CHALLENGE
Revise the part that opens with the line containing "1344x896 pixels." and closes with the line containing "point(339,324)" by changing "Click the" to "Select the" and leaving everything else the same.

ROWS

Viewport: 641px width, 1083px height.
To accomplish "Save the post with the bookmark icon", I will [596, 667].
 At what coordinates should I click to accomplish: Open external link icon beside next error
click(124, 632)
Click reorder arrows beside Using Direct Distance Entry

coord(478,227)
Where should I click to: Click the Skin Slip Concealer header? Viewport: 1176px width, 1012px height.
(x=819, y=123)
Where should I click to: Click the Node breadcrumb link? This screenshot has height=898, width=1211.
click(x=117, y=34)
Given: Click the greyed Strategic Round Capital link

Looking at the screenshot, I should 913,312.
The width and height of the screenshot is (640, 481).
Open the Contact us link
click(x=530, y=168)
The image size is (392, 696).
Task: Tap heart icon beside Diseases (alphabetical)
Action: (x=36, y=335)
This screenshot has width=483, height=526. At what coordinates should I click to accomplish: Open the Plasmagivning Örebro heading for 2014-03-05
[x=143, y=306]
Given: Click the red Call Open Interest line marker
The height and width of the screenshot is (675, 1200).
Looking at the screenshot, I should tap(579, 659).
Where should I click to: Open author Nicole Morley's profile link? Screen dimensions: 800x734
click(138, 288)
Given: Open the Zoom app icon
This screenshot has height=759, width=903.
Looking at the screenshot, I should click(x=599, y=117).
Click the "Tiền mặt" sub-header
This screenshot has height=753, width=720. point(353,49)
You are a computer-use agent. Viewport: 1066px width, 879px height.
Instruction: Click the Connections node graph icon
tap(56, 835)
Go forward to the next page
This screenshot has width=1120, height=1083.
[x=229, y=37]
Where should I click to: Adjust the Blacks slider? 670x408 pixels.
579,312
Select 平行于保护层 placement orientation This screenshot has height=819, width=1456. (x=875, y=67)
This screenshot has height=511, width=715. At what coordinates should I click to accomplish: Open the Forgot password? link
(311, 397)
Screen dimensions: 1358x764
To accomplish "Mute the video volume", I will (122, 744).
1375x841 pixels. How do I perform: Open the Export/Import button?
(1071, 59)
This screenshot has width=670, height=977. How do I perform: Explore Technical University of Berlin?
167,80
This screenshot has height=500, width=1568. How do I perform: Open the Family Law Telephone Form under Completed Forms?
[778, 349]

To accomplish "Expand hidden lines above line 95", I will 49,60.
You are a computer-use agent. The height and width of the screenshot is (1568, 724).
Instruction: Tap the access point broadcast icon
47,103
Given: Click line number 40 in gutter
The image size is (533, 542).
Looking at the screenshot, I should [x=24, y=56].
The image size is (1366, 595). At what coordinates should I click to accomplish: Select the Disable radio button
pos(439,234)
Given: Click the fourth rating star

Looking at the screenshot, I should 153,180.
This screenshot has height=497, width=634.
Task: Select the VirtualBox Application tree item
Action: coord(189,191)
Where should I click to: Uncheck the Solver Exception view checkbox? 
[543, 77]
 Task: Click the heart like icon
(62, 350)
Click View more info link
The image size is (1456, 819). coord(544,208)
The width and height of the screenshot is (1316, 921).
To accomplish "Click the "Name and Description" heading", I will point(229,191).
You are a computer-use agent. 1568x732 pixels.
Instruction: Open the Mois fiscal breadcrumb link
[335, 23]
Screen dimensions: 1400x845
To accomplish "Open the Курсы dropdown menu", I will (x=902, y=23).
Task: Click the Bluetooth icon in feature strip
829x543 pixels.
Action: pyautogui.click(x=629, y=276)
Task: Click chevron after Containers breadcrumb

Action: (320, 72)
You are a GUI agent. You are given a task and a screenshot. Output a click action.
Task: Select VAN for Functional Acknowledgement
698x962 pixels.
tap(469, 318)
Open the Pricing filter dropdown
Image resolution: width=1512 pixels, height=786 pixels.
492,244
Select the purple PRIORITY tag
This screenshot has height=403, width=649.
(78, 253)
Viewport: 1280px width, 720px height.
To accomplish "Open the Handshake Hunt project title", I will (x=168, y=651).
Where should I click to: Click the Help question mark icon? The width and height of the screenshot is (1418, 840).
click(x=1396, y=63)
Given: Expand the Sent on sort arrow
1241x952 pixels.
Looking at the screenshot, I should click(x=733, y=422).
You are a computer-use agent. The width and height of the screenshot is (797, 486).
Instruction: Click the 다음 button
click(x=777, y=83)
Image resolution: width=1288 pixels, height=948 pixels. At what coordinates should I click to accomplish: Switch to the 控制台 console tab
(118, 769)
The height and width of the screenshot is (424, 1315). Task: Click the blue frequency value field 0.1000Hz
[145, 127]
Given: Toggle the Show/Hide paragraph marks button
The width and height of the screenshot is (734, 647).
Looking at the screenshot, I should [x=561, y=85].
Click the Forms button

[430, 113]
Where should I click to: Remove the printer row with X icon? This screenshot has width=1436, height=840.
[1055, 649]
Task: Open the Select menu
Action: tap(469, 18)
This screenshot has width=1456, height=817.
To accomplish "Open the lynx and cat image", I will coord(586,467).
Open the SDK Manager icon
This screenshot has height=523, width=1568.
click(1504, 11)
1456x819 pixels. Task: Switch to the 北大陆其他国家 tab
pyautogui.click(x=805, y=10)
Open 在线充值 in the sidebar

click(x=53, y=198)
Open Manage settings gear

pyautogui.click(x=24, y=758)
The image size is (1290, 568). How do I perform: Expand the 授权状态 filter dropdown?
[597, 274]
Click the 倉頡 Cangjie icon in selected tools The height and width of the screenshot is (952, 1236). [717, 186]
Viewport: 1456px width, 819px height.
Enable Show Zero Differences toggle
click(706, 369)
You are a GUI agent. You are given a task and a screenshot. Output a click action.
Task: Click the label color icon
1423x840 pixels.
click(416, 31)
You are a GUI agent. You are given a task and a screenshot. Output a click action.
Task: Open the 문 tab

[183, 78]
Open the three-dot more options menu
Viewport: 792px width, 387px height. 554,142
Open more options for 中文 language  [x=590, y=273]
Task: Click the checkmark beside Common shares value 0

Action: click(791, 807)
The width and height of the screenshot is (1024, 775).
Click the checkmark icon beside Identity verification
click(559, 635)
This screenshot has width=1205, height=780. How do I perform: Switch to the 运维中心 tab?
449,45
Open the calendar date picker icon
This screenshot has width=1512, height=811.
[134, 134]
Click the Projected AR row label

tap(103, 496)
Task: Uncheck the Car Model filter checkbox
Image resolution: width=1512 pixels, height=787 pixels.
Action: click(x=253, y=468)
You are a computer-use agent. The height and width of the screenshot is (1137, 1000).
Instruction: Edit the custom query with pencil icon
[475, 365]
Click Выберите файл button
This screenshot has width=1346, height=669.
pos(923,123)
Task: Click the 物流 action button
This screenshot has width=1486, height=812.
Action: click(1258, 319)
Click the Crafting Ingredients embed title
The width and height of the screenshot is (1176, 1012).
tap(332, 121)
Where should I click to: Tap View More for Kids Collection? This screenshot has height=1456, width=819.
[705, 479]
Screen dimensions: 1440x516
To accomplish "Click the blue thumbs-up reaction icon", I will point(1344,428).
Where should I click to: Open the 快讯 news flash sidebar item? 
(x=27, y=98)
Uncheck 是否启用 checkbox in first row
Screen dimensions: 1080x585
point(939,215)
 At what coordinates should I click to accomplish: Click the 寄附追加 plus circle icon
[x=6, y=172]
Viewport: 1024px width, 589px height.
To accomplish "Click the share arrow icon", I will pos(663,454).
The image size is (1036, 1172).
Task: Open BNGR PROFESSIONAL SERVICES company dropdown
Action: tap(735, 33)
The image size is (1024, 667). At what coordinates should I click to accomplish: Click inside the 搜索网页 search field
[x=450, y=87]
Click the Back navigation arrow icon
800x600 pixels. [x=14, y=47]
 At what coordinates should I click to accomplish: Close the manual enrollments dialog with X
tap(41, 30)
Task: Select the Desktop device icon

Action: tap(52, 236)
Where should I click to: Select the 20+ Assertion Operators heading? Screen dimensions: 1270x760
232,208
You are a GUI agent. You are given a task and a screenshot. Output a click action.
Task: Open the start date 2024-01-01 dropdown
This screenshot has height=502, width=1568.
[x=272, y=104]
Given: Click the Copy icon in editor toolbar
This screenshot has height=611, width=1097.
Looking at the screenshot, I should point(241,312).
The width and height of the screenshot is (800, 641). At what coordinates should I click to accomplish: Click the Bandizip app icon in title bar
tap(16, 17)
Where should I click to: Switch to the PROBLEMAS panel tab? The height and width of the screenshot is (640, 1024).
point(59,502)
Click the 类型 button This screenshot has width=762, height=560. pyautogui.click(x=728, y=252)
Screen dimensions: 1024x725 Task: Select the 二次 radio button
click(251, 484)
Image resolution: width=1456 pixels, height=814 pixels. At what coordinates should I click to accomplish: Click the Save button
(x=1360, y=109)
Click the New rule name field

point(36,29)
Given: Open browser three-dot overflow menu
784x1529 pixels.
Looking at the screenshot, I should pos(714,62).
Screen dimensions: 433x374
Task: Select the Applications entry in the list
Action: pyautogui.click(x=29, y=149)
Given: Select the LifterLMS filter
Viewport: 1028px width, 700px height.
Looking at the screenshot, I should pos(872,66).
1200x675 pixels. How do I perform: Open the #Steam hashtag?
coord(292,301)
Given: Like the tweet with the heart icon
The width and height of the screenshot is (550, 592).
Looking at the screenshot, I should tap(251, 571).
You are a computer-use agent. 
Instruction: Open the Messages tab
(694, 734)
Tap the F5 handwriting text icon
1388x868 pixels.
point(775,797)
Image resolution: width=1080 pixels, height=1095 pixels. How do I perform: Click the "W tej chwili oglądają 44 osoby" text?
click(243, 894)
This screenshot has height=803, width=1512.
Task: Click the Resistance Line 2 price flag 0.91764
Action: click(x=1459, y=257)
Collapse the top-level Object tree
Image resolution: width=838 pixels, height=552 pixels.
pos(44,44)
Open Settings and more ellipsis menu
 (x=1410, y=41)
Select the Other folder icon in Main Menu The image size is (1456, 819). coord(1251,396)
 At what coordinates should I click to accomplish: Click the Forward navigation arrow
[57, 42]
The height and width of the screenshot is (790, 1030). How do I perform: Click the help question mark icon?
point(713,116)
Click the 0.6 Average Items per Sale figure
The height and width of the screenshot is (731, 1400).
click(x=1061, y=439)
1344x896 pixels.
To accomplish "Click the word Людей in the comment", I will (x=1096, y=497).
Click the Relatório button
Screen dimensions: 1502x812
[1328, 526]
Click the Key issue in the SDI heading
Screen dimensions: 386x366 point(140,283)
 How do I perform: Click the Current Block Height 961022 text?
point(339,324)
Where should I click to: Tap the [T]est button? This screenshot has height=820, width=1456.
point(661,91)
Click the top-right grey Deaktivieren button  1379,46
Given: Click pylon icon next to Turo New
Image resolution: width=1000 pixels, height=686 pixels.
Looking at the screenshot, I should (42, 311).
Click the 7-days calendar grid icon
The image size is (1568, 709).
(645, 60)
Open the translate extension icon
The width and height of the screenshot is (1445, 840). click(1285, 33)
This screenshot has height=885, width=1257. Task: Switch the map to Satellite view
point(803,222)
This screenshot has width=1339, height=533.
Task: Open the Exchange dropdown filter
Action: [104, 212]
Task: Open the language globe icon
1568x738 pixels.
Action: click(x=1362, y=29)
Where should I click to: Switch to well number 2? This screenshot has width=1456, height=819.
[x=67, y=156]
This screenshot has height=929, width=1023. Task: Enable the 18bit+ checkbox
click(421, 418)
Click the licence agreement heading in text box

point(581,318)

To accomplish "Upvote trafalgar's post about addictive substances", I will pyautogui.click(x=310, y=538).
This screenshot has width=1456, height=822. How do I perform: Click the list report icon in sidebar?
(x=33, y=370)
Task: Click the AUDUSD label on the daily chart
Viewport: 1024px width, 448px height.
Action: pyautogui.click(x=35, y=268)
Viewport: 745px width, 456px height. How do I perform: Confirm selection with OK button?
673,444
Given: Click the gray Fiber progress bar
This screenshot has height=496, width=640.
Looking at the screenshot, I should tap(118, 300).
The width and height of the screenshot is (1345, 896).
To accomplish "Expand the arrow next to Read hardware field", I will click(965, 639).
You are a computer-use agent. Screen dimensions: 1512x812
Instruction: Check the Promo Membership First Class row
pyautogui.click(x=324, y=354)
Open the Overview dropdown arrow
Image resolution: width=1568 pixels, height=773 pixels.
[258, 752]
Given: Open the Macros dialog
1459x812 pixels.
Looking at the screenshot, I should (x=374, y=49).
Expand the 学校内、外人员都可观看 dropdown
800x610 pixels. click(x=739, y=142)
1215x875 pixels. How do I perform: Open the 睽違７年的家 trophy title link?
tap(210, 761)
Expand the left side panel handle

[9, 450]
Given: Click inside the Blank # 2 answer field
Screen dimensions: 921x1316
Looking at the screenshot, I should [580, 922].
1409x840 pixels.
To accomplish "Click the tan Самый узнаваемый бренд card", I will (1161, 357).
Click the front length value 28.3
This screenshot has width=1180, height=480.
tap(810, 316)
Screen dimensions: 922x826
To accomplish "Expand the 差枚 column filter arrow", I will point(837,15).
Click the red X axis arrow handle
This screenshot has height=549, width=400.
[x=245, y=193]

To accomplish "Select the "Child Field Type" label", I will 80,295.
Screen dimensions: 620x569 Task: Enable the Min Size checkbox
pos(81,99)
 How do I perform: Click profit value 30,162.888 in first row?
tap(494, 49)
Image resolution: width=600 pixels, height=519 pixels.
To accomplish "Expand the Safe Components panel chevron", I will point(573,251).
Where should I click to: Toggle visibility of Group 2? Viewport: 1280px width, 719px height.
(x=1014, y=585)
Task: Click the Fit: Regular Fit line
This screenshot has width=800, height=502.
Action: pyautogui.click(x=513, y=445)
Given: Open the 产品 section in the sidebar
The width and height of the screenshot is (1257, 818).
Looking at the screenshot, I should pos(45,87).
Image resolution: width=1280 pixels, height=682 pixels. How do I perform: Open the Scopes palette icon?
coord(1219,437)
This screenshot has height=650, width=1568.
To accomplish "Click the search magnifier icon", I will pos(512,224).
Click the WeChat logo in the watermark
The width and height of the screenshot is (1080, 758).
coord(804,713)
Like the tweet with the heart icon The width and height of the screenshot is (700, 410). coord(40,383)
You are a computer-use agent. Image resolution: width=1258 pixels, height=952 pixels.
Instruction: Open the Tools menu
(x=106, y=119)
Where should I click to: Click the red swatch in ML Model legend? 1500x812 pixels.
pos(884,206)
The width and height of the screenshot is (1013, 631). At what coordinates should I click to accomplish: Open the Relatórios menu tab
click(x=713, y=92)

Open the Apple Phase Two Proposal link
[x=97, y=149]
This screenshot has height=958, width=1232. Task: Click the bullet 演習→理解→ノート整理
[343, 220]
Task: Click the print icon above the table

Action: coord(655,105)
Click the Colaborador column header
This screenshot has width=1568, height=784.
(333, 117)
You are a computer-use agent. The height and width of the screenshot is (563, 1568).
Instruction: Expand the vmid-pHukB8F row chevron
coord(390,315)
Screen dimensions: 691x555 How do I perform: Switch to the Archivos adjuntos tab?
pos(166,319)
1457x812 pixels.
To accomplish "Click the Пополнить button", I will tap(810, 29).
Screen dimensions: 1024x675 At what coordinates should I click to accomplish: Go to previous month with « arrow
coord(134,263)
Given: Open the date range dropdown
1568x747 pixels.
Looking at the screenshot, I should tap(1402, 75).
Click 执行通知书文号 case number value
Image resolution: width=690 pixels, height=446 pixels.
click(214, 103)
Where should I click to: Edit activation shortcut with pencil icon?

TASK OUTPUT
1344x896 pixels.
To accomplish "Select the word Людей in the comment", I will (x=1096, y=497).
Select the Relatório button
Screen dimensions: 1502x812
[1328, 526]
Select the Key issue in the SDI heading
Screen dimensions: 386x366 point(140,283)
 How do I perform: Select the Current Block Height 961022 text?
point(339,324)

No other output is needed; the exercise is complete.